Regional Reviews: Chicago
Miss Holmes Returns
Alan Donahue's scenic design is tremendous. A massive curve of bridge rises from downstage right to upstage left. Its heavy steel beams and massive blocks of gray stone establish the unnerving, unsettled atmosphere that hangs over the story. A series of slender black columns, set in two levels downstage right, establish the entrance to Baker Street and provides plausible separation of space when characters pass each other in the foggy London streets.
The set is otherwise minimal. Holmes spends long stretches of time in a stiff wooden armchair downstage right. The fixed image of the armchair and the temporary nature of the flat's few other furnishings–a pair of moveable stools and a fold-away cork board that houses the case she and Watson have been working for the four years that have elapsed since the first installment–suggest the isolation that Sherlock both suffers under (and combats) over the course of the play.
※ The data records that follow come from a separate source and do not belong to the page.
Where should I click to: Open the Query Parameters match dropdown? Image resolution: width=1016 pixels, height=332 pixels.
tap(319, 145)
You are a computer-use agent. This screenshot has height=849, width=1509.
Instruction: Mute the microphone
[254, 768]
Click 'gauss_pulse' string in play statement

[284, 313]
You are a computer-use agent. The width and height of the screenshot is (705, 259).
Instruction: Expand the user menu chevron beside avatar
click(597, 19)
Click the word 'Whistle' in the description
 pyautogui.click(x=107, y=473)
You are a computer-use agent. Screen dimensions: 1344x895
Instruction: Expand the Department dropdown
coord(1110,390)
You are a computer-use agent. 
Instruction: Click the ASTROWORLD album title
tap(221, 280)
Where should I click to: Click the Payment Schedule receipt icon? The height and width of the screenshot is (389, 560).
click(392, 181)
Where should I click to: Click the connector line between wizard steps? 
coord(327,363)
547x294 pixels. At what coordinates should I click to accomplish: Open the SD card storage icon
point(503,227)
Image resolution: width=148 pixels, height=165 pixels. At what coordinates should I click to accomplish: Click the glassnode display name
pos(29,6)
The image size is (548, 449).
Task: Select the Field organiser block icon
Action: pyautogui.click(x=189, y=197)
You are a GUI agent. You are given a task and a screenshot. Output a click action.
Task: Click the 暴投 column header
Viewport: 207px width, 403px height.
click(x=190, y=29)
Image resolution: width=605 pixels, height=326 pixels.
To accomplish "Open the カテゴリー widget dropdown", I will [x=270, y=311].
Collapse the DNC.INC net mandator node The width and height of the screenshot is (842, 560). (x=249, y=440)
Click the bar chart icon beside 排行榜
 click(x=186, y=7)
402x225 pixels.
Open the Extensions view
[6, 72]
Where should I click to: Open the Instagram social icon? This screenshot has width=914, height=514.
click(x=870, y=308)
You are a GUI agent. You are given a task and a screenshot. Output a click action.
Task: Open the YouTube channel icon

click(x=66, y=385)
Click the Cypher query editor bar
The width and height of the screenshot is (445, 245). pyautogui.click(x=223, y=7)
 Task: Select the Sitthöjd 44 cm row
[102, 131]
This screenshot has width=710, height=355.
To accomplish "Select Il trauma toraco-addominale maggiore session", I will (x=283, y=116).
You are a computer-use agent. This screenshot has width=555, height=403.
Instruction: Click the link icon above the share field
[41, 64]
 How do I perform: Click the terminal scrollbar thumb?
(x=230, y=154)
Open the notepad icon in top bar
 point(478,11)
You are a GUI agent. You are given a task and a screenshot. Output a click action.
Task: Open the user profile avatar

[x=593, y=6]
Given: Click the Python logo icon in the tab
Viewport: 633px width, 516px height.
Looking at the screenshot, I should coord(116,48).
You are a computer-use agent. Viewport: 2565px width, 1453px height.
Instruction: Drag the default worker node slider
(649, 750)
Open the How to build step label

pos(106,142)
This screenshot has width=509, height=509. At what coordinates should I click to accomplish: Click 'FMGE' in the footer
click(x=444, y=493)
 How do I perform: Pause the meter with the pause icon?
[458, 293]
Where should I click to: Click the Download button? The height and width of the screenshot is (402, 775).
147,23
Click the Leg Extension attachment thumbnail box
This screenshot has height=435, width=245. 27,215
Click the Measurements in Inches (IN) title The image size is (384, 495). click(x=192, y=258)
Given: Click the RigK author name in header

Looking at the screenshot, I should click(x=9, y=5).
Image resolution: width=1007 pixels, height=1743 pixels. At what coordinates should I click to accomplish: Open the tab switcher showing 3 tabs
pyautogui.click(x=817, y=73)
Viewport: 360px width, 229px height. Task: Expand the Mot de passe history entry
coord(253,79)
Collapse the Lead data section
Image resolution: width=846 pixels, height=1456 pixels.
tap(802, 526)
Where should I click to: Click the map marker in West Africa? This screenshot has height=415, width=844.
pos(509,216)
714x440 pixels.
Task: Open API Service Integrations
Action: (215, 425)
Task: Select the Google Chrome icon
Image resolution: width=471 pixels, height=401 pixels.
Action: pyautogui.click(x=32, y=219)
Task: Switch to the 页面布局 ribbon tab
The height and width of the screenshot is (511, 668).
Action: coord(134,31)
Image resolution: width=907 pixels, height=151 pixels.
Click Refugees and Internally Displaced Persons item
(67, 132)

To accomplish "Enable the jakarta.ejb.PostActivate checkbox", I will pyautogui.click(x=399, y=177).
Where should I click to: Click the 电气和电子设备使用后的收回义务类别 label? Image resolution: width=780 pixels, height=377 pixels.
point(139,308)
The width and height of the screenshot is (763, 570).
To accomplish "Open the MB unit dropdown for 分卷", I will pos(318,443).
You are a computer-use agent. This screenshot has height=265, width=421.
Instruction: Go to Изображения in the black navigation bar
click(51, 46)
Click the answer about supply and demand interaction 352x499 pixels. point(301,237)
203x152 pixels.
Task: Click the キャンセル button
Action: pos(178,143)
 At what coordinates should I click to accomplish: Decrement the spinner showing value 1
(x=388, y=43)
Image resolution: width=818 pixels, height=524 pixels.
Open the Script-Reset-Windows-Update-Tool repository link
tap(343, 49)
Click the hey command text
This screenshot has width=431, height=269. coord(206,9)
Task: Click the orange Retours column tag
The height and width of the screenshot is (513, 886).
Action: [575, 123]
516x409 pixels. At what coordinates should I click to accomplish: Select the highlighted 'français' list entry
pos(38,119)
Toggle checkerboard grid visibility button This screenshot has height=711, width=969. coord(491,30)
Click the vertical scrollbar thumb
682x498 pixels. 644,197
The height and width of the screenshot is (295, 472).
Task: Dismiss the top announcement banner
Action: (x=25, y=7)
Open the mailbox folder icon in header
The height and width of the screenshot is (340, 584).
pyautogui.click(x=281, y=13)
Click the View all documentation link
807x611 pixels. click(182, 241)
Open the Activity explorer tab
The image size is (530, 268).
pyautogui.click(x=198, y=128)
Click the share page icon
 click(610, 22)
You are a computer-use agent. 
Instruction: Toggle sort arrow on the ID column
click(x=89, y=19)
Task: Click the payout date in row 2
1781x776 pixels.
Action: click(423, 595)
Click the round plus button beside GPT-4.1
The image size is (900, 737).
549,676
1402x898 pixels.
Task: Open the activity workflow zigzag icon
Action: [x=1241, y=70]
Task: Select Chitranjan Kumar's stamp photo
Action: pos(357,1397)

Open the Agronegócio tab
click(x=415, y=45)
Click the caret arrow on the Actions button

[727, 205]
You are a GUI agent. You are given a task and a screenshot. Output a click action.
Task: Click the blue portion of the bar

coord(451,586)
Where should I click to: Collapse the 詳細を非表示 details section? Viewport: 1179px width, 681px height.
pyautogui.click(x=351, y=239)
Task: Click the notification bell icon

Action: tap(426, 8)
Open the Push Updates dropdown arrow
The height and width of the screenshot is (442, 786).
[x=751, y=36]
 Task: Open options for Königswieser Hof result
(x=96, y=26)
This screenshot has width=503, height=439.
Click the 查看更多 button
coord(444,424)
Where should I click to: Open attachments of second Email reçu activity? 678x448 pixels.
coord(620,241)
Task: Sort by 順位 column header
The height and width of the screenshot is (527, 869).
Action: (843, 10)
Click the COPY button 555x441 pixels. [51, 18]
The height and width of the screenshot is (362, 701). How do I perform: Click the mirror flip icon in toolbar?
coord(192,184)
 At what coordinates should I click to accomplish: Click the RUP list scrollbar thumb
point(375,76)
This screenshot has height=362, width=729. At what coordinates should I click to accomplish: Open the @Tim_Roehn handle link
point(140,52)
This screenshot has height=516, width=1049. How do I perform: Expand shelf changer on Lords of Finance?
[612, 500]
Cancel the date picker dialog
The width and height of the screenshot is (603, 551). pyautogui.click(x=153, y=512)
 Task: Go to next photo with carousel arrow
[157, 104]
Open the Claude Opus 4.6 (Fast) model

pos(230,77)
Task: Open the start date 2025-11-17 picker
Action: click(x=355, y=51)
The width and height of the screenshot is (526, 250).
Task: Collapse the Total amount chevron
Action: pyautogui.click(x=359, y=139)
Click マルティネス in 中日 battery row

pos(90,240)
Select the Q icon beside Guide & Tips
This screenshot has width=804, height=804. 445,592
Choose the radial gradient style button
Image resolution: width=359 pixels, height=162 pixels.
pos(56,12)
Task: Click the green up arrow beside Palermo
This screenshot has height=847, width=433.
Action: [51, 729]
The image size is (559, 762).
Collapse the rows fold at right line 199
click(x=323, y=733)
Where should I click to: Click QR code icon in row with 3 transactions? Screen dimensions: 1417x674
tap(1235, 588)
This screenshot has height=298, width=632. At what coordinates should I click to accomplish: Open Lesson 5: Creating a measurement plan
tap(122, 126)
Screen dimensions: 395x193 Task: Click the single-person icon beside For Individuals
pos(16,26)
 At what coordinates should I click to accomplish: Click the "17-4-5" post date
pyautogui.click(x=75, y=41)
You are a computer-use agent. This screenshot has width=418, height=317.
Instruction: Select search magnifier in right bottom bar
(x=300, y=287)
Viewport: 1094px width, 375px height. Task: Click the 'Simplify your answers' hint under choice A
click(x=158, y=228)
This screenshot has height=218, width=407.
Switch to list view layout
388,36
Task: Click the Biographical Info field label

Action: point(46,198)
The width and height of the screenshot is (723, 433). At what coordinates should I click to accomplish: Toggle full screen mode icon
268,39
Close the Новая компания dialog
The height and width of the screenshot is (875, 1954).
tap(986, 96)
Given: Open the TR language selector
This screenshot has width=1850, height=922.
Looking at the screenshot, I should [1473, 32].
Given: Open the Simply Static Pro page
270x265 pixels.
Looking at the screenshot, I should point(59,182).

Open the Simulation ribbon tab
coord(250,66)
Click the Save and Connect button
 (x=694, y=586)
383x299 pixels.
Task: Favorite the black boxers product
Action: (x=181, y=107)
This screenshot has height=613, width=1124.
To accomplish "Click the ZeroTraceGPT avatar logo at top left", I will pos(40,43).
The lighting design by Diane Fairchild and sound design by Erick Backus support Donahue's moody visuals beautifully, and Emily McConnell's costumes add important depth. Walsh's work in 2016's Miss Holmes was no simple gender swap and the political, economic, and social vulnerability of women is even more central to Miss Holmes Returns. McConnell's design captures the subtleties of class and race skillfully and does an able job facilitating the doubling of roles by cast members.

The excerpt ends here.